Open mortenwh opened 2 months ago
For this to work good. We would need some persistence in the catalog-rebuilder-flask app. The application would need to have some database to store the results of missing datasets.
Then in the catalog-rebuilder.py
will implement a celery task, that will use pysolr to connect to the solr instance and loop through all documents that have a OPenDAP link, and check if the netcdf file can be opened using netCDF library. If it returns exception with Errno -90 Not found, we store the result in the database in the flask app.
Optionally the mmd can be set to inactive in this job for the records where the netcdf file is not found.
example pysolr query and loop:
from pysolr import Solr
solr = Solr('<solr_url>')
# Search for documents with query '*:*'
batch_size = 100
response = solr.search(q='data_access_url_opendap:[* TO *]', start=0, rows=0)
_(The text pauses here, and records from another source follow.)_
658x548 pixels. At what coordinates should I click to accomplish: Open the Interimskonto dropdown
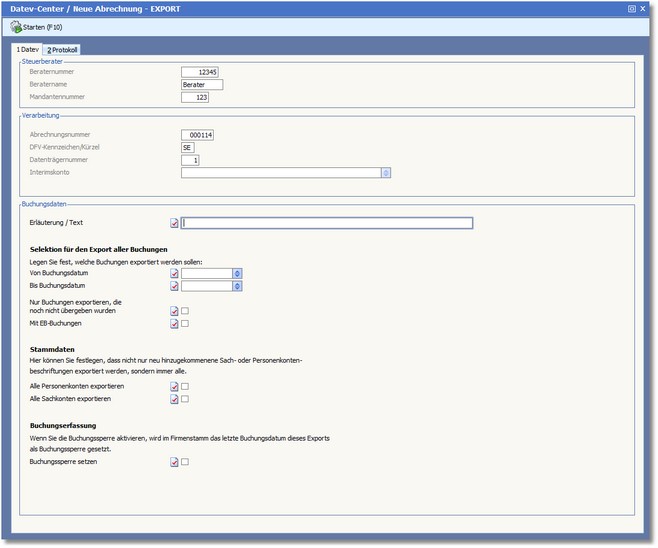[386, 172]
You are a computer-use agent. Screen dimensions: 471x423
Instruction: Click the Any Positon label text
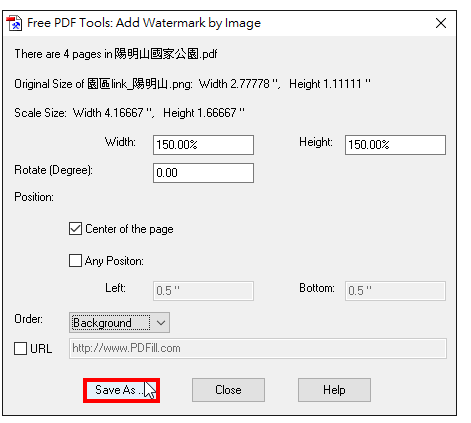[114, 261]
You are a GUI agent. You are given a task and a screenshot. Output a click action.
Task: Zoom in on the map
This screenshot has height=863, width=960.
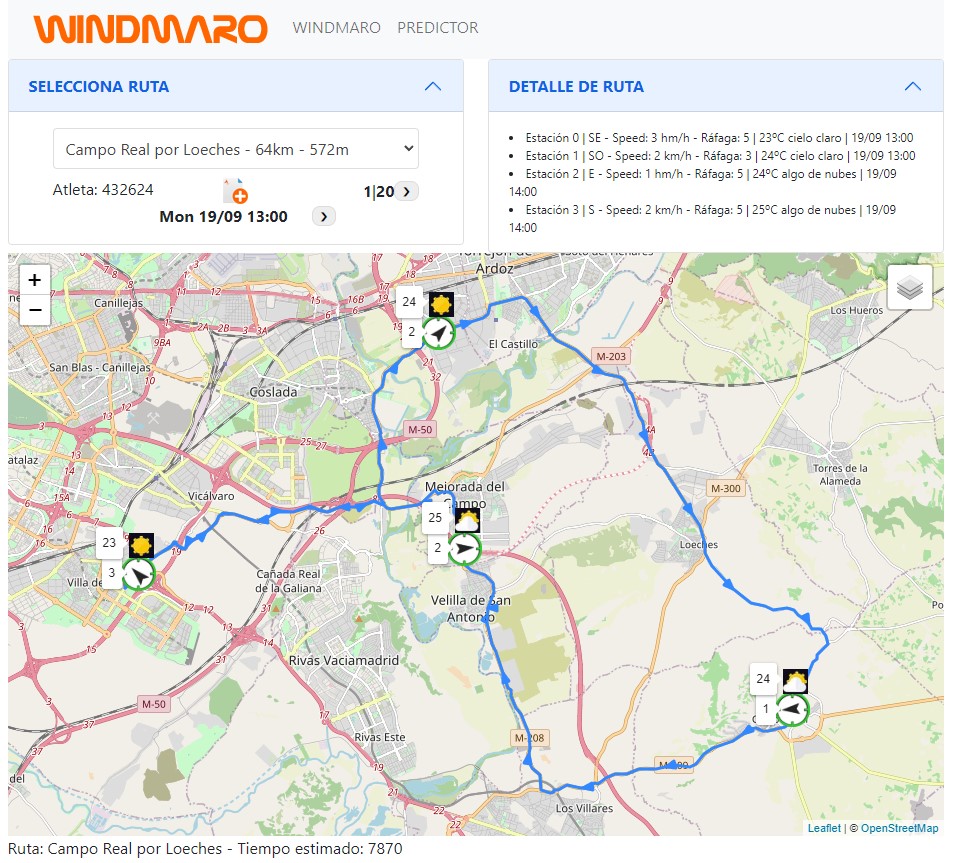(x=35, y=281)
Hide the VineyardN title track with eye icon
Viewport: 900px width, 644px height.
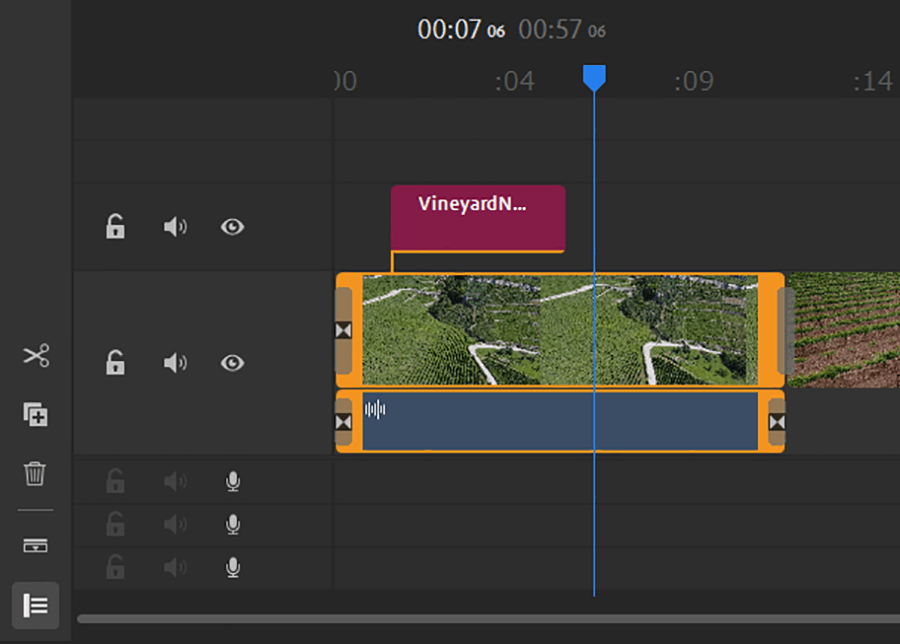click(232, 227)
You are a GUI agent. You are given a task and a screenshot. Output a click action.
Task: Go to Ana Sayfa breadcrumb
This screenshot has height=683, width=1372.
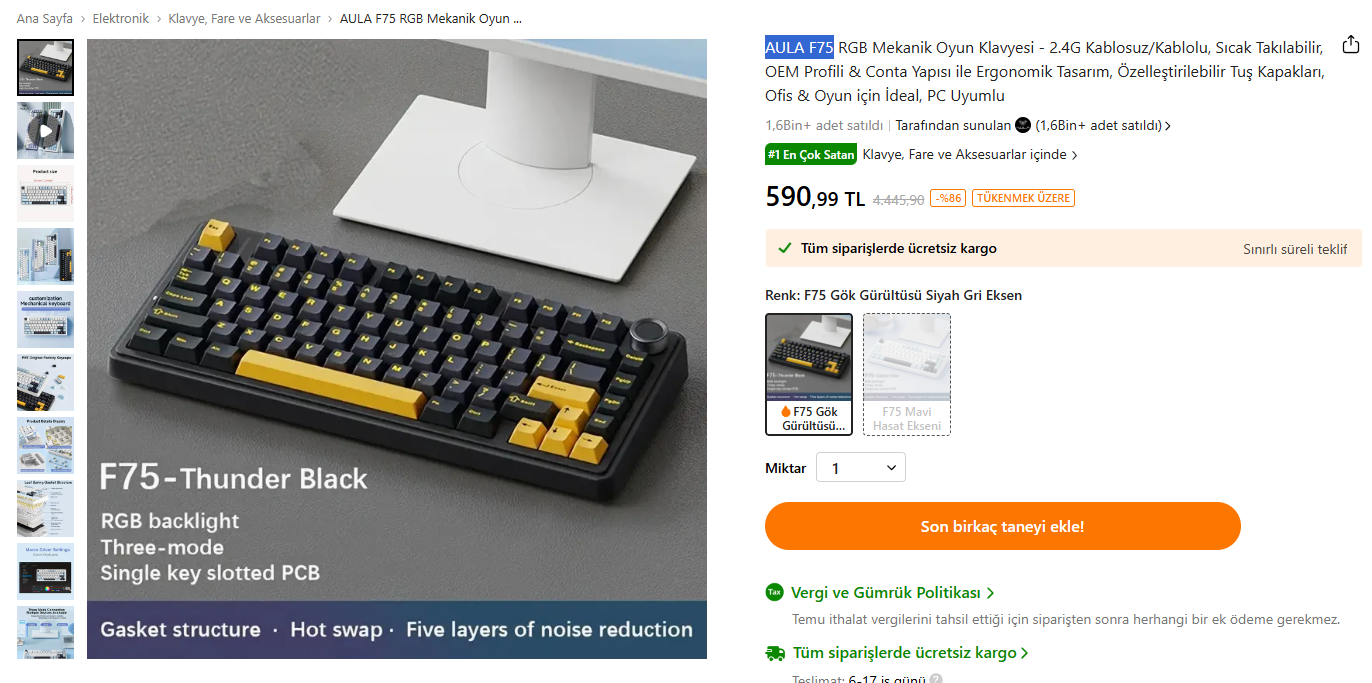[x=45, y=19]
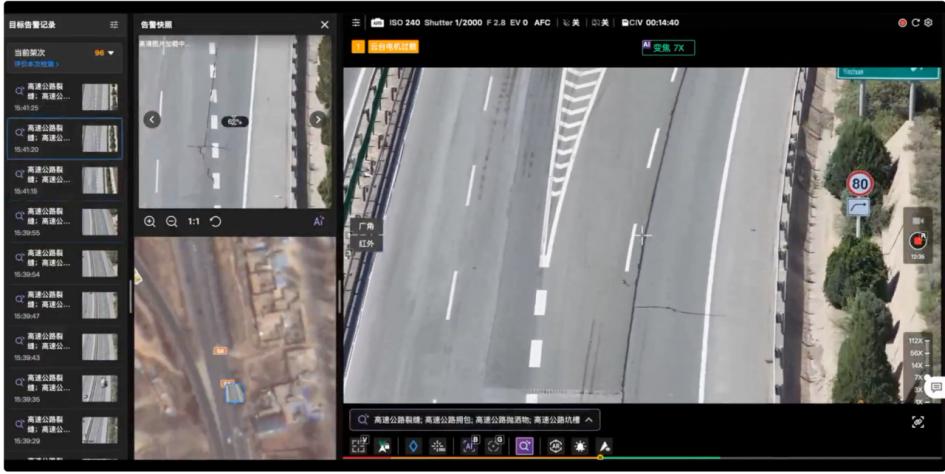Click the purple target detection search icon

tap(524, 446)
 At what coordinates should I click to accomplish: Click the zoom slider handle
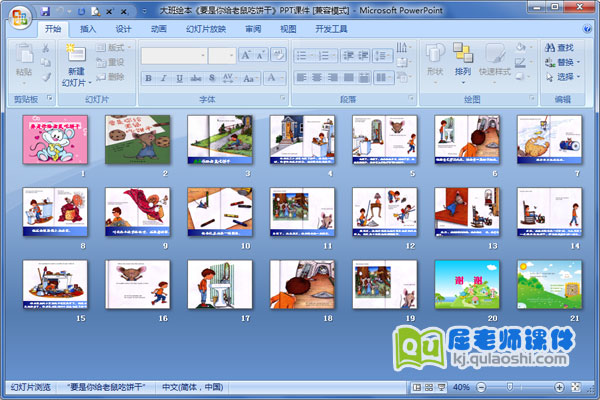point(511,386)
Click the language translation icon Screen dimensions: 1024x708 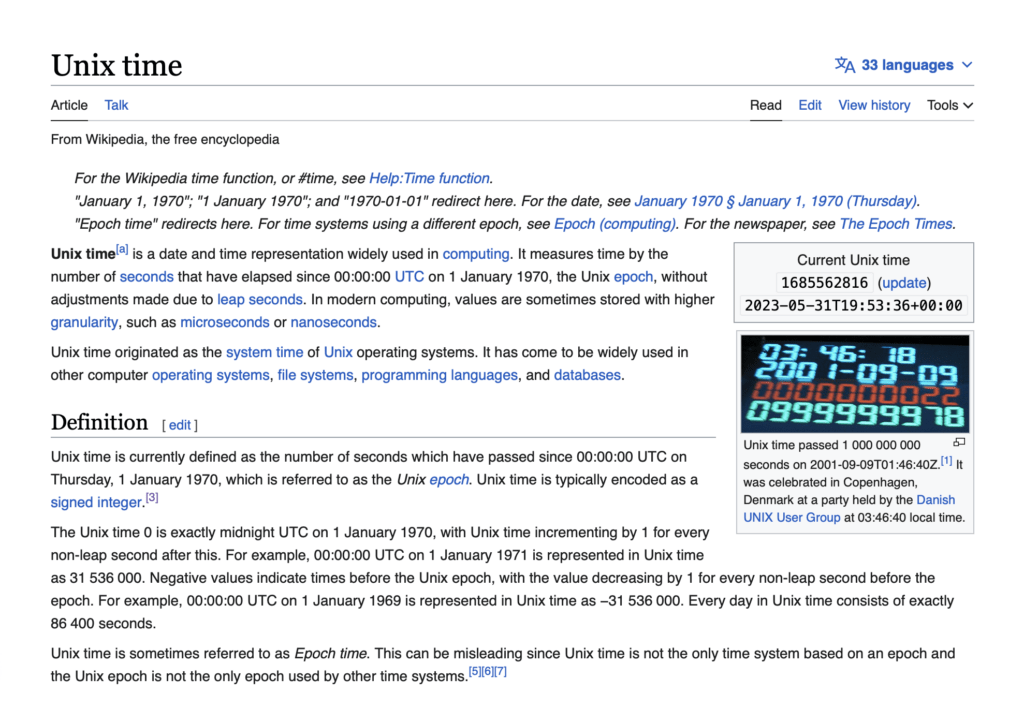[x=845, y=65]
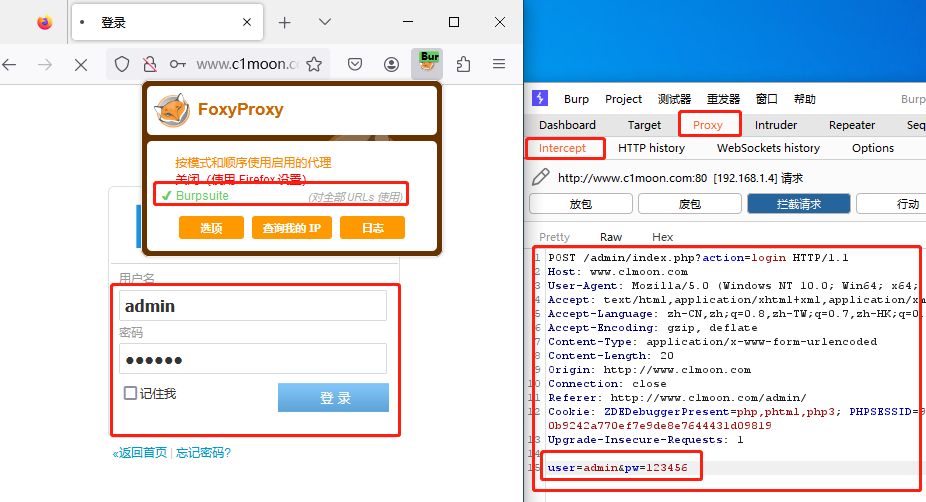
Task: Open the Pocket save icon
Action: coord(355,64)
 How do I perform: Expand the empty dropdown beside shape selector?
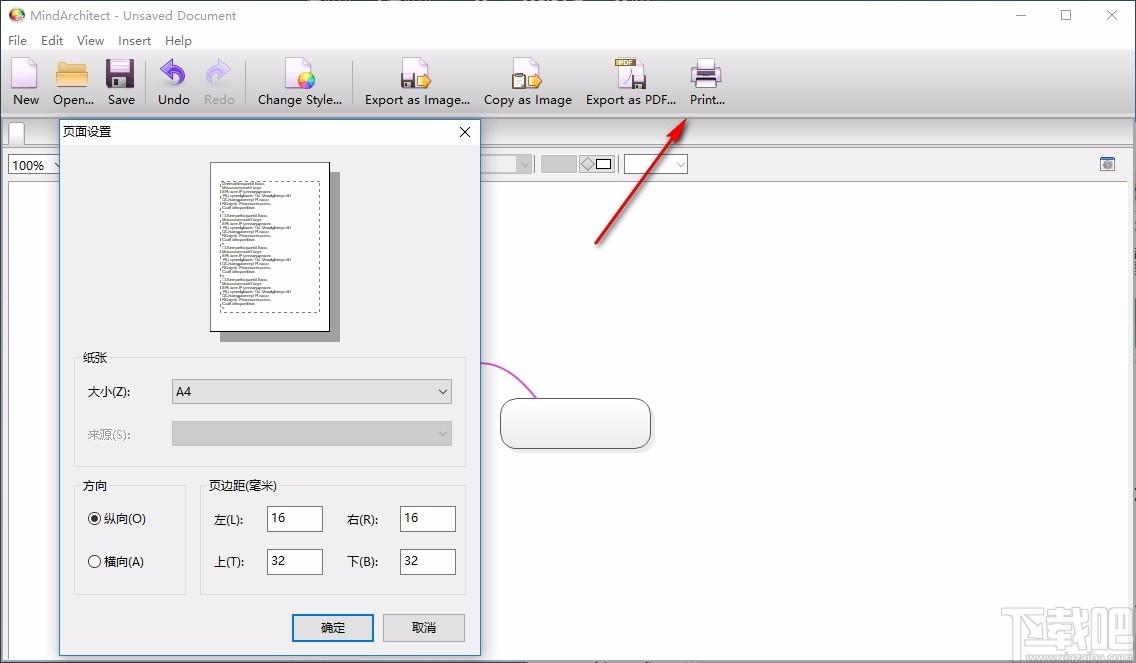click(656, 164)
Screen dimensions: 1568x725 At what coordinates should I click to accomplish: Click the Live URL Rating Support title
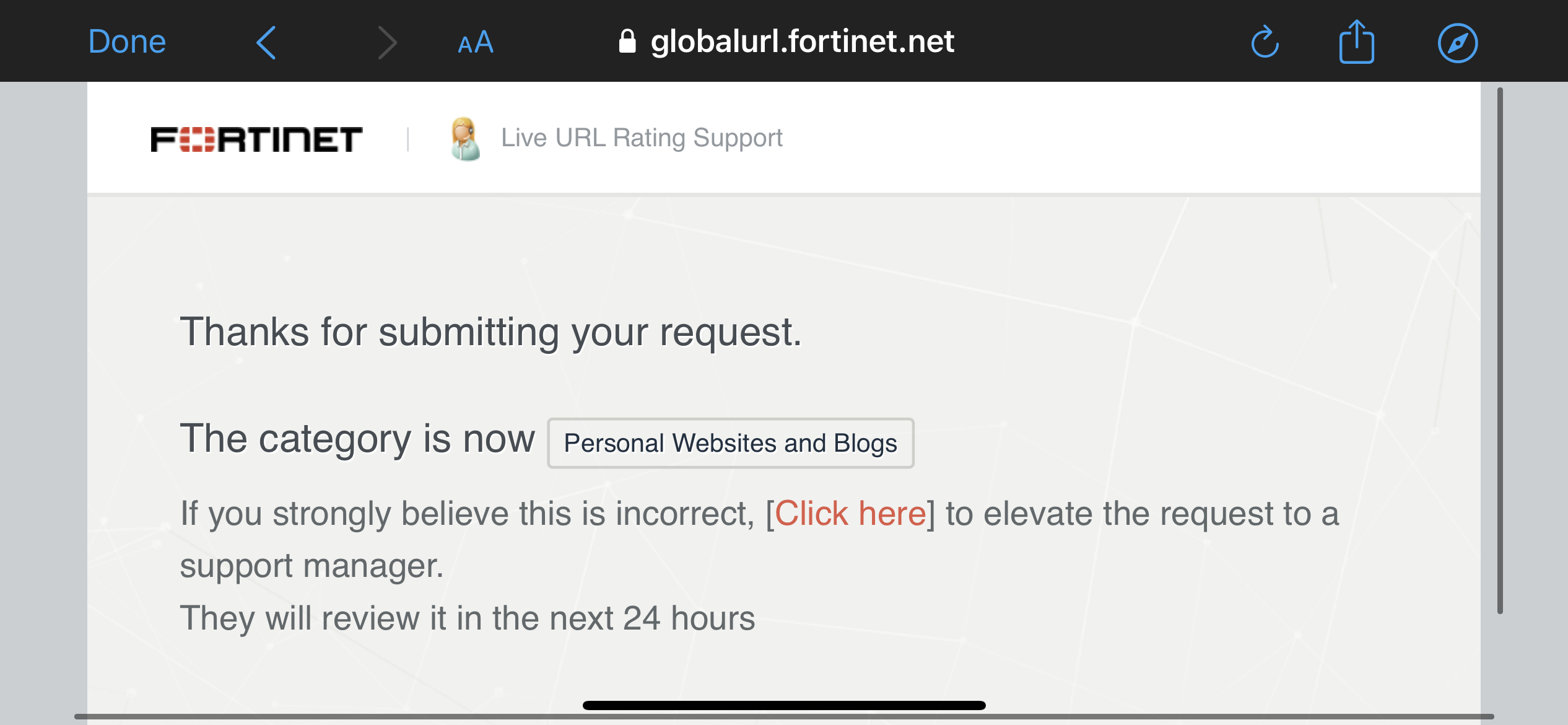tap(642, 138)
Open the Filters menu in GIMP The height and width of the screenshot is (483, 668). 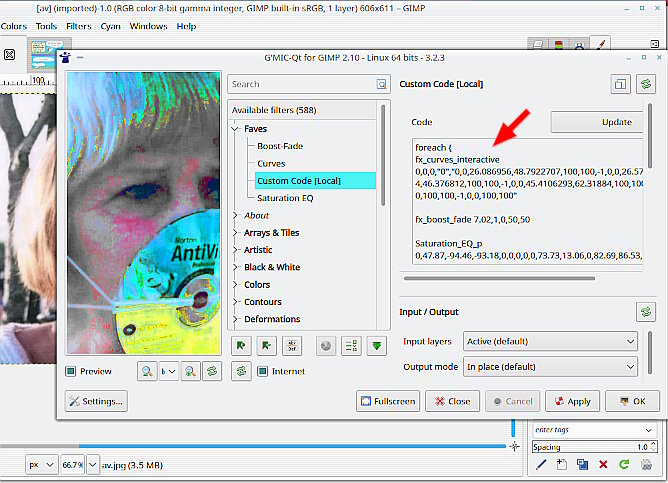[78, 26]
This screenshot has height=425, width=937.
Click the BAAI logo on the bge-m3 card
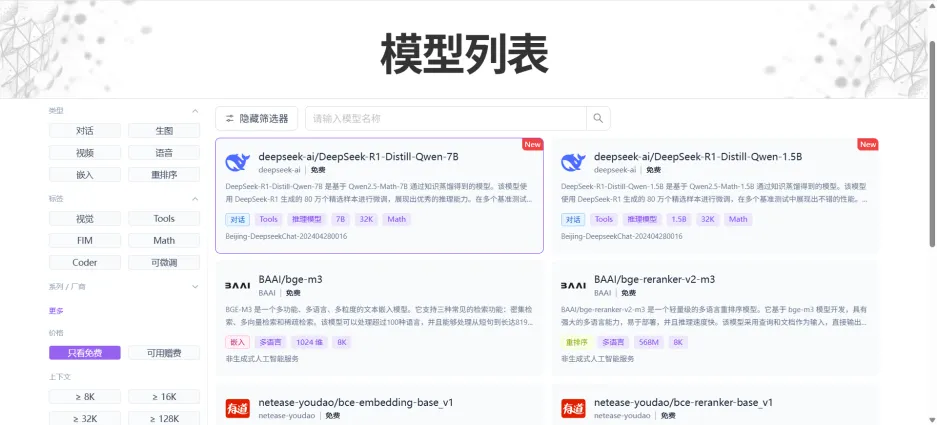coord(237,285)
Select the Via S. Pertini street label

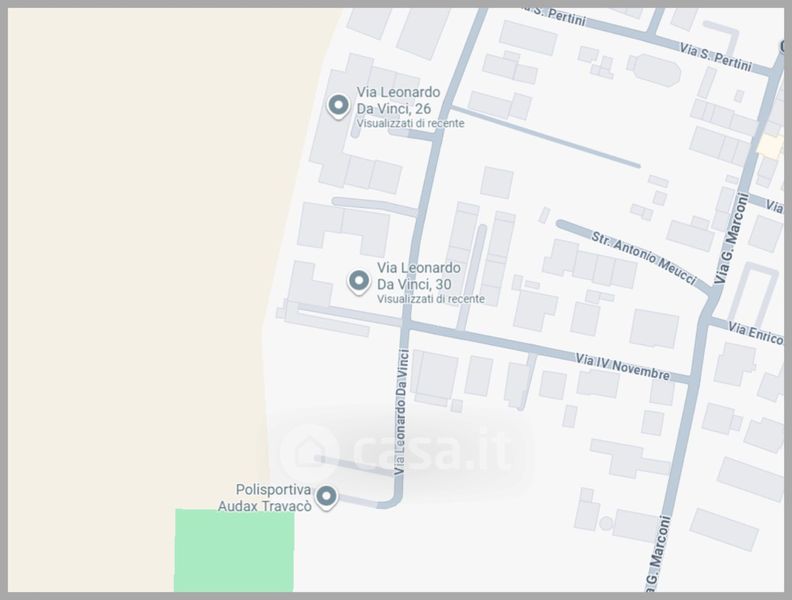pyautogui.click(x=715, y=57)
# Get the total number of matching documents
total_results = response.hits
# Define dict of missing netcdf files
missing = dict()
# Iterate over the results in pages of 10 documents each
for page in range(0, total_results, batch_size):
response = solr.search(q='data_access_url_opendap:[* TO *]', start=page, rows=batch_size, fl="metadata_identifier, data_access_url_opendap')
for doc in response.docs:
found = True
try:
nc = Dataset(doc['q='data_access_url_opendap')
except:
found = False
add missing to dict
This functionality will also benefit us for the ADC/NBS index as well. So I might create this celery task in another repository, and then the catalog_rebuilder can use this task by importing it.
Apparently, some datasets are no longer available via their
data_access
links. We could use the catalog-rebuilder to monitor the status of urls.@magnarem - can you add details, if necessary?